Your assignment
From the first record to the last, write each one out again exactly.
==============================
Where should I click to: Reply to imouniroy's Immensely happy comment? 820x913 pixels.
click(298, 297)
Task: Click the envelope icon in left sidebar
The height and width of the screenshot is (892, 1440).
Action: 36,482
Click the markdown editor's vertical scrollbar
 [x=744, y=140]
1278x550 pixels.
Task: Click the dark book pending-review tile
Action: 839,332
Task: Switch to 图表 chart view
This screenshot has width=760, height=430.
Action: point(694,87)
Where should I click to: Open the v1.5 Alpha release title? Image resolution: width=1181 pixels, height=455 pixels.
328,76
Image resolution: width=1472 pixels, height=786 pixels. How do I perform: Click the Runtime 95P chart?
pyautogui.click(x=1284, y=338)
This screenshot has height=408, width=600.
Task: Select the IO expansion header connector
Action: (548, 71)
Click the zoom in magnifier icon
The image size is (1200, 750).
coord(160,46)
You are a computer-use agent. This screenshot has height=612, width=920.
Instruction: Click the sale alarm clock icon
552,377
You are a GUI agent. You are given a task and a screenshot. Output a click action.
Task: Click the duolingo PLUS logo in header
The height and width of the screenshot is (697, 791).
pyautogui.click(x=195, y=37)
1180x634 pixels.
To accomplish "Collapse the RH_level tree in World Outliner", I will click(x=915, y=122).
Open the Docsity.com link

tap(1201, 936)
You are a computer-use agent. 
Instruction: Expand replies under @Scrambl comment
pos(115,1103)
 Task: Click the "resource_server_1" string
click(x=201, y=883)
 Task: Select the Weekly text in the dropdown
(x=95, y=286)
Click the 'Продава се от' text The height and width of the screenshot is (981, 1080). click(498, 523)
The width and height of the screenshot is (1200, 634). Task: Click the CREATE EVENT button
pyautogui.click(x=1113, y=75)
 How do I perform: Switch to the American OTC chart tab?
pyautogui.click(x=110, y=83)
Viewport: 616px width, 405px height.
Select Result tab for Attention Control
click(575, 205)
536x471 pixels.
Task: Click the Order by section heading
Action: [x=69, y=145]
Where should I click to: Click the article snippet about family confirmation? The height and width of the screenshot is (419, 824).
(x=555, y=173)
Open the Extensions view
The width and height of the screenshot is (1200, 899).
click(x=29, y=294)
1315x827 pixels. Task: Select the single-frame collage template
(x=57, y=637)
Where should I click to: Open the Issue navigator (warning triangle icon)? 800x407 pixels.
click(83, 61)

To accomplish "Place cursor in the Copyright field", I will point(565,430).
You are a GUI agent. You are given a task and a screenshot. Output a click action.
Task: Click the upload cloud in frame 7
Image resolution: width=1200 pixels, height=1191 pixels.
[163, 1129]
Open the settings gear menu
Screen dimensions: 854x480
==============================
Exercise answer
Where should I click to: Reply to imouniroy's Immensely happy comment? 820x913 pixels.
click(298, 297)
Task: Click the envelope icon in left sidebar
The height and width of the screenshot is (892, 1440).
Action: 36,482
Click the markdown editor's vertical scrollbar
 [x=744, y=140]
1278x550 pixels.
Task: Click the dark book pending-review tile
Action: 839,332
Task: Switch to 图表 chart view
This screenshot has width=760, height=430.
Action: point(694,87)
Where should I click to: Open the v1.5 Alpha release title? Image resolution: width=1181 pixels, height=455 pixels.
328,76
Image resolution: width=1472 pixels, height=786 pixels. How do I perform: Click the Runtime 95P chart?
pyautogui.click(x=1284, y=338)
This screenshot has height=408, width=600.
Task: Select the IO expansion header connector
Action: (548, 71)
Click the zoom in magnifier icon
The image size is (1200, 750).
coord(160,46)
You are a computer-use agent. This screenshot has height=612, width=920.
Instruction: Click the sale alarm clock icon
552,377
You are a GUI agent. You are given a task and a screenshot. Output a click action.
Task: Click the duolingo PLUS logo in header
The height and width of the screenshot is (697, 791).
pyautogui.click(x=195, y=37)
1180x634 pixels.
To accomplish "Collapse the RH_level tree in World Outliner", I will click(x=915, y=122).
Open the Docsity.com link

tap(1201, 936)
You are a computer-use agent. 
Instruction: Expand replies under @Scrambl comment
pos(115,1103)
 Task: Click the "resource_server_1" string
click(x=201, y=883)
 Task: Select the Weekly text in the dropdown
(x=95, y=286)
Click the 'Продава се от' text The height and width of the screenshot is (981, 1080). click(498, 523)
The width and height of the screenshot is (1200, 634). Task: Click the CREATE EVENT button
pyautogui.click(x=1113, y=75)
 How do I perform: Switch to the American OTC chart tab?
pyautogui.click(x=110, y=83)
Viewport: 616px width, 405px height.
Select Result tab for Attention Control
click(575, 205)
536x471 pixels.
Task: Click the Order by section heading
Action: [x=69, y=145]
Where should I click to: Click the article snippet about family confirmation? The height and width of the screenshot is (419, 824).
(x=555, y=173)
Open the Extensions view
The width and height of the screenshot is (1200, 899).
click(x=29, y=294)
1315x827 pixels. Task: Select the single-frame collage template
(x=57, y=637)
Where should I click to: Open the Issue navigator (warning triangle icon)? 800x407 pixels.
click(83, 61)

To accomplish "Place cursor in the Copyright field", I will point(565,430).
You are a GUI agent. You are given a task and a screenshot. Output a click action.
Task: Click the upload cloud in frame 7
Image resolution: width=1200 pixels, height=1191 pixels.
[163, 1129]
Open the settings gear menu
Screen dimensions: 854x480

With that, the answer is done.